Davi reforçou a necessidade de que os governadores se integrem ao esforço pela aprovação da reforma da Previdência (PEC 6/2019), influenciando as suas bancadas. Por outro lado, reconheceu a preocupação dos mandatários estaduais com o cenário de concentração excessiva de verbas em Brasília.

— Não é possível a União arrecadar 70% dos impostos dos brasileiros e ficar com o controle desses recursos esperando governadores e prefeitos virem a Brasília com o pires na mão. Parabenizo o governo por compreender isso.

Segundo o presidente do Senado, o ministro Paulo Guedes tem tratado desse assunto desde o primeiro dia de governo e tem mantido diálogo com o Congresso para viabilizar essa agenda. Davi assegurou que os parlamentares também estão empenhados em construir um novo modelo de gestão das finanças públicas, que dê mais espaço aos estados e municípios.

Os primeiros passos nessa direção devem ser os novos formatos de distribuição dos recursos do Fundo Social do Pré-Sal e da cessão onerosa de áreas de exploração de petróleo. Ambas as medidas dependem de projetos que se encontram no Senado (PLS 264/2017 e PLC 78/2018, respectivamente)

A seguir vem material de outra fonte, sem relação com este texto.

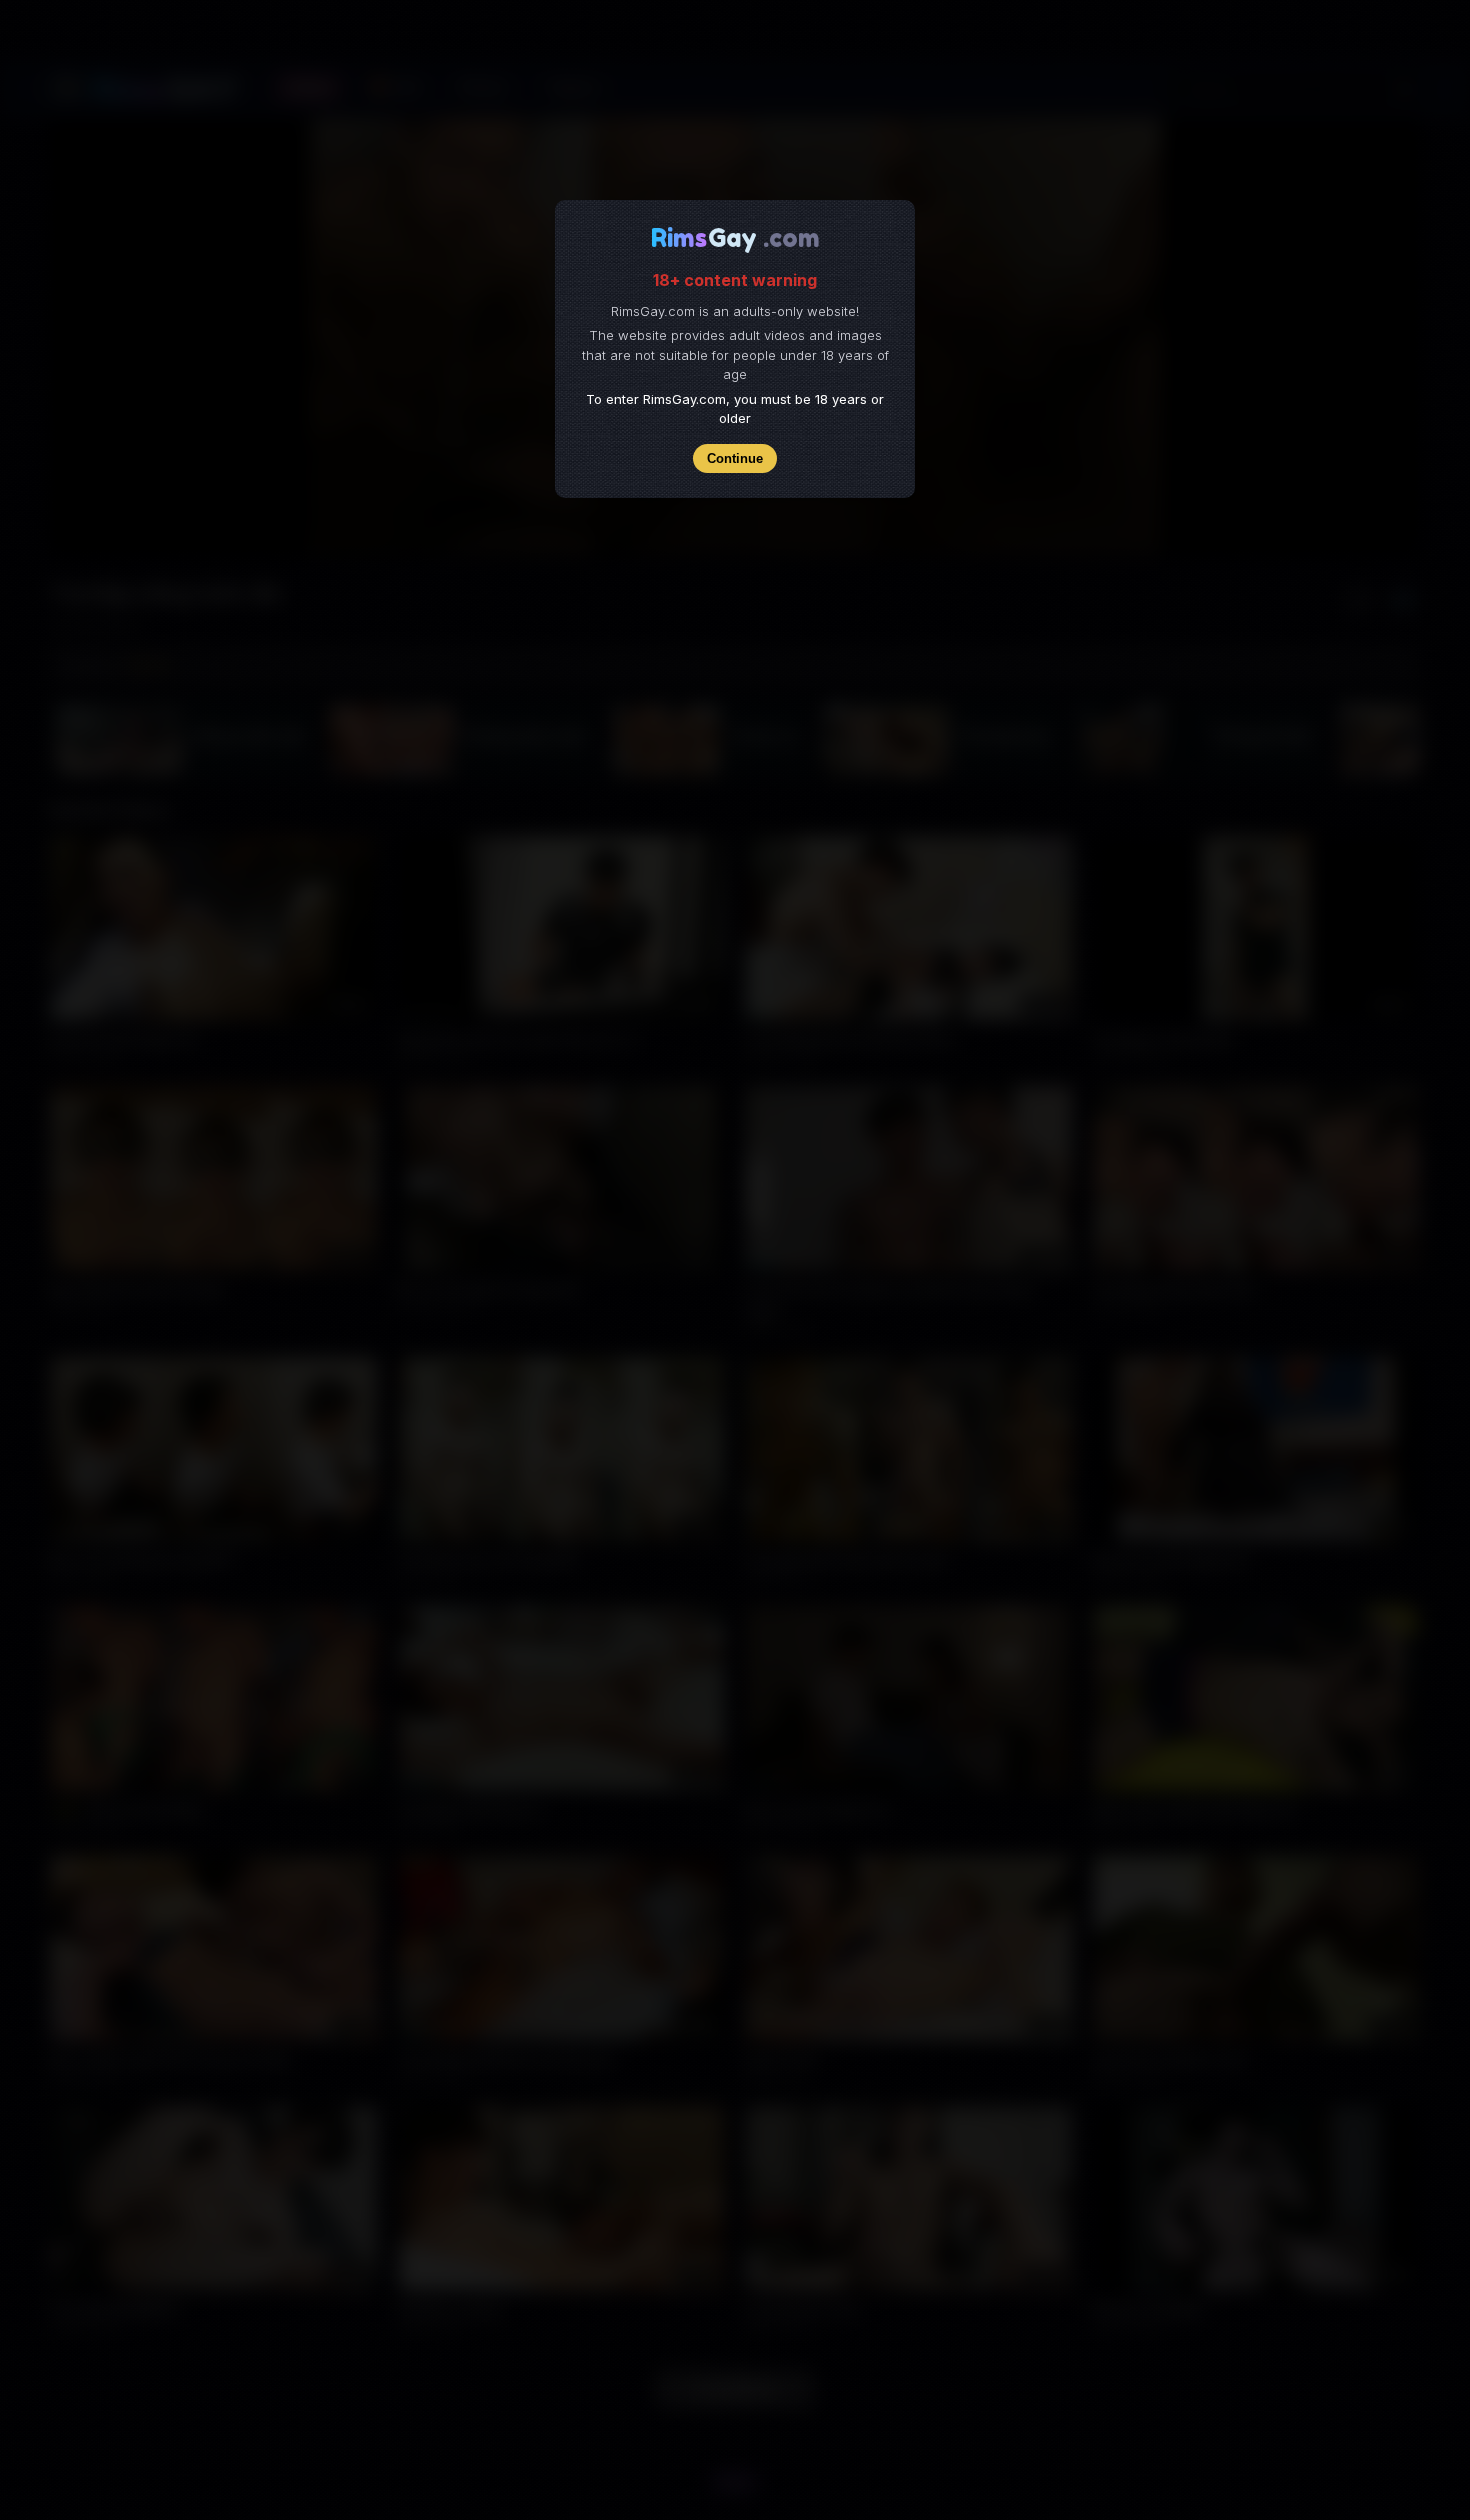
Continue (735, 458)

Guedes afirmou que essas medidas iniciais, bem como uma revisão mais ampla do pacto federativo, beneficiarão os caixas de estados e municípios. No entanto, ele salientou que os entes da federação não estarão em posição de se beneficiarem dessas melhorias se não entrarem na reforma previdenciária. Por isso, segundo o ministro, os assuntos estão ligados.

— É importante para as finanças deles, senão lá na frente estarão fragilizados financeiramente e, em vez de usarem esses recursos do novo pacto para crescerem, para fazerem educação e saneamento, vão usar para pagar contas que nós estamos corrigindo para a União. Estamos lutando para recolocá-los.

O senador Fernando Bezerra Coelho destacou que existe entendimento no Senado de que é importante a inclusão dos estados e municípios na reforma.

— Não vamos construir um sistema previdenciário com 27 sistemas distintos, com 2 mil regimes próprios nos municípios. É preciso ter uma reflexão para construirmos a reforma adequada para o desafio que o Brasil enfrenta.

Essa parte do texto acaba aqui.